Retrieval-Augmented Generation (RAG)
- Use hybrid search combining semantic and keyword matching.
- Return only contextually relevant excerpts (not entire documents), for example relevant sections of a company travel policy.
Tools and interfaces
- Tools bridge LLMs to real systems (SQL queries, live pricing APIs, code execution, deployments).
- Tool descriptions should define what a tool does, when to use it, and any constraints; these descriptions guide correct tool usage.
Dynamic prompt injection
- Combine static instructions with runtime context (state, memory, RAG results).
- Example guideline from the source: roughly 80% dynamic content and 20% static prompt.
Prompt engineering is effectively a subset of context engineering when prompts are populated from system state and retrievals.
Practical examples & lessons learned
- Agent example (“Agent Graeme”, travel booking): a naive prompt produced the wrong Paris (Kentucky vs France). Fixes involved context engineering: check calendar, look up conference location, supply company travel policy (for example, a JSON object with max rates), or use tools/APIs to verify live data.

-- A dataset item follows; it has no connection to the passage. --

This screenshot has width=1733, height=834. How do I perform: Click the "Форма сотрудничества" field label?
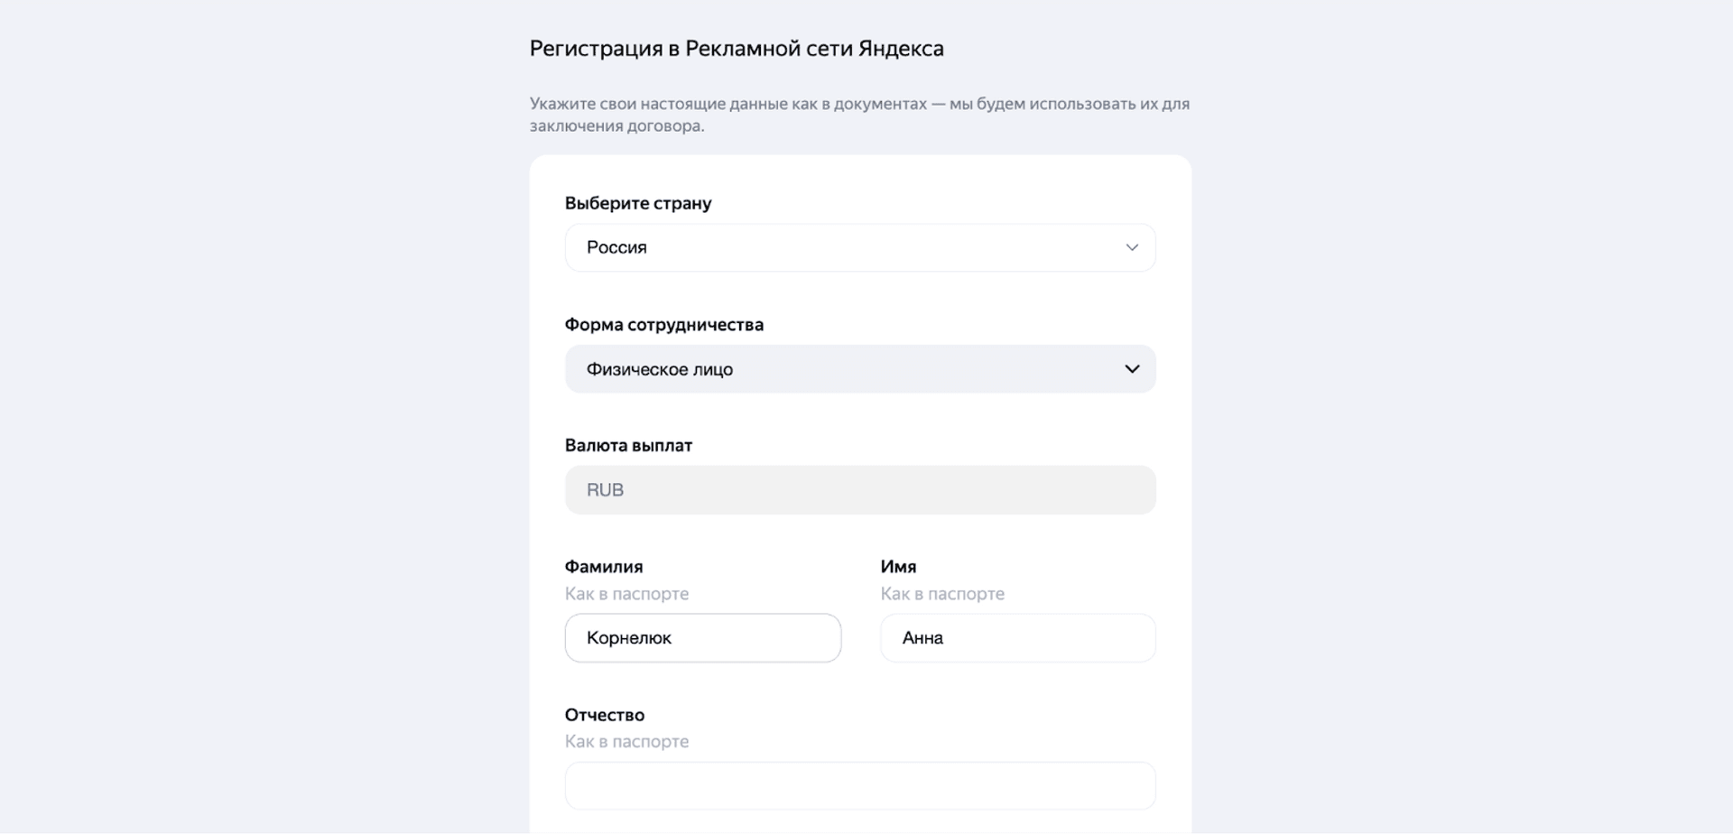[x=664, y=324]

- Lessons: better prompts help, but robust systems require retrieval, memory, tooling, and state to avoid real-world mistakes and policy violations—and to enable approvals and workflow integration.
Actionable guidance (quick checklist)
- Implement short- and long-term memory.
- Maintain explicit state for multi-step workflows.
- Use RAG to retrieve relevant knowledge snippets rather than whole documents.
- Expose tools with clear interface descriptions and constraints.
- Dynamically construct prompts from runtime context (mix static instructions with retrieved/state data).
- When building prompts: include role, examples, constraints, and explicit instructions about whether to use provided context.
Main speakers / sources
- Presenter / narrator: video host explaining concepts and demonstrating “Agent Graeme”.
- Example agent: “Agent Graeme” (fictional agent used to demonstrate agentic behavior).
- Techniques and systems referenced: prompt engineering methods, chain-of-thought (COT) reasoning, retrieval-augmented generation (RAG), vector databases, and tool/integration patterns.